2023-12-18 15:33:13,042 [WARNING] Duplicated values found in preranked stats: 38.84% of genes
The order of those genes will be arbitrary, which may produce unexpected results.
2023-12-18 15:33:15,062 [WARNING] Duplicated values found in preranked stats: 41.40% of genes
The order of those genes will be arbitrary, which may produce unexpected results.
2023-12-18 15:33:17,663 [WARNING] Duplicated values found in preranked stats: 60.66% of genes
The order of those genes will be arbitrary, which may produce unexpected results.

Now gather and visualize the results as a heatmap. Only significant enrichments will be colored. Gene sets that are significantly enriched in Standard will be colored red, those that are enriched in XEG will be colored blue.

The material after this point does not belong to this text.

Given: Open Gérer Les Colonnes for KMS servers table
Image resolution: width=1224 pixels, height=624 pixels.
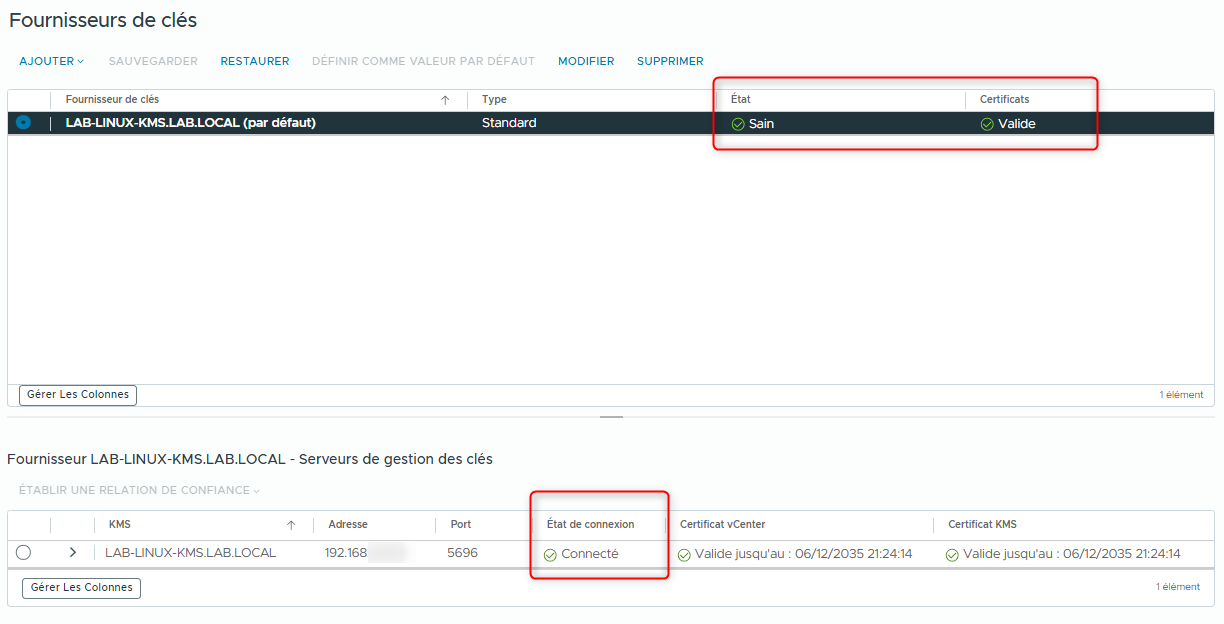Looking at the screenshot, I should tap(80, 588).

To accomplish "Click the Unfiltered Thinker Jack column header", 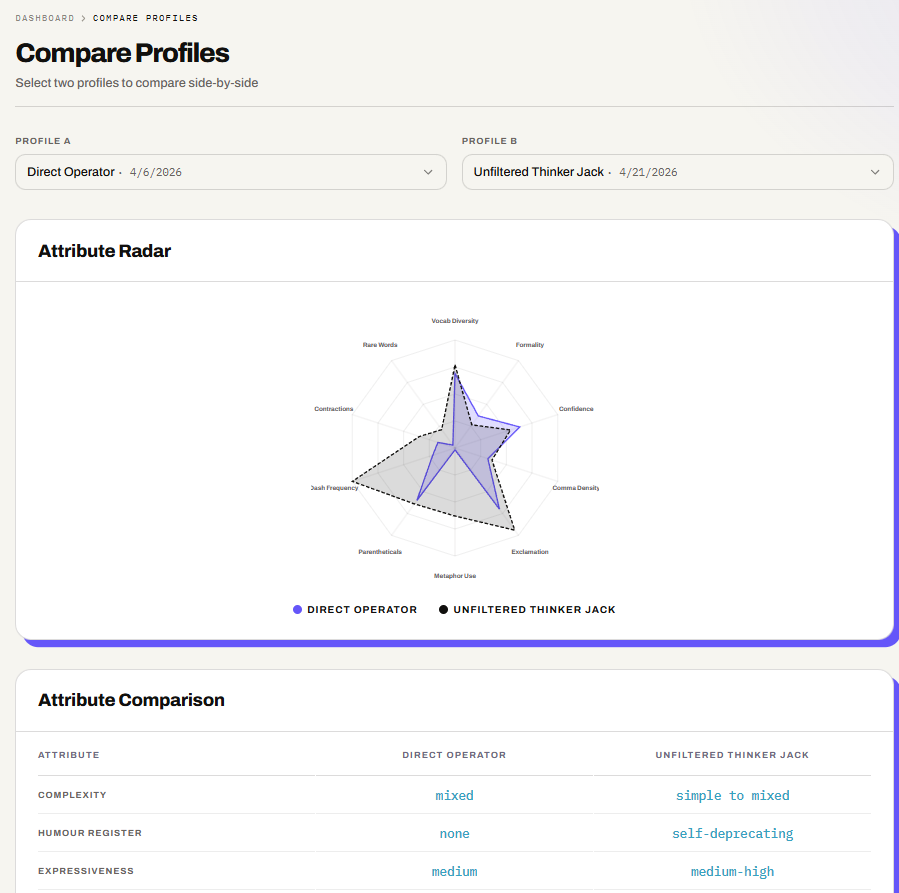I will click(732, 755).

This coloring is determined by the order of the groups as defined above in comp_grps.

x = pySCN.collect_gsea_results_from_dict(gsea_res, fdr_thresh)
plt.rcParams['figure.constrained_layout.use'] = False
pySCN.heatmap_gsea(x, clean_signatures = True, clean_cells=True)
../_images/790b775e7c6fb03f79112e04e1c0f45c95e657b8784ec7204347d12455d6513f.png

Now look at Signaling pathway targets

gs_name = 'signaling_targets'
gsea_res = pySCN.gsea_on_deg(deg_res['geneTab_dict'], gs_name, genesets = signaling_targets, permutation_num = p_num)
x = pySCN.collect_gsea_results_from_dict(gsea_res, fdr_thresh)
plt.rcParams['figure.constrained_layout.use'] = False
pySCN.heatmap_gsea(x, clean_signatures = True, clean_cells=True)
2023-12-18 15:36:04,899 [WARNING] Duplicated values found in preranked stats: 49.47% of genes
The order of those genes will be arbitrary, which may produce unexpected results.
2023-12-18 15:36:06,255 [WARNING] Duplicated values found in preranked stats: 38.84% of genes
The order of those genes will be arbitrary, which may produce unexpected results.
2023-12-18 15:36:07,602 [WARNING] Duplicated values found in preranked stats: 41.40% of genes
The order of those genes will be arbitrary, which may produce unexpected results.
2023-12-18 15:36:08,945 [WARNING] Duplicated values found in preranked stats: 60.66% of genes
The order of those genes will be arbitrary, which may produce unexpected results.
../_images/a517ae73634a302aec6db87e584178c1e0f2c3e4a25095d17668f3209401954d.png

Note that the HH enrichment is consistent with higher levels of ventralization in gastruloids that were discussed in Bérenger-Currias et al 2022.

There is lots more to explore:

  • Are the classification results reproducible in the replicates?

  • For any given cell type, what pathways (if any) distinguish the ‘Singular’ cells across conditions?

  • And what disintguishes the ‘Singular’ engineered cells from the ‘Singluar’ embryo cells?

  • What is the nature of the ‘None’ cells in the embryo?

  • Are the commonalities across the ‘None’ cells in terms of gene signatures or QC metrics?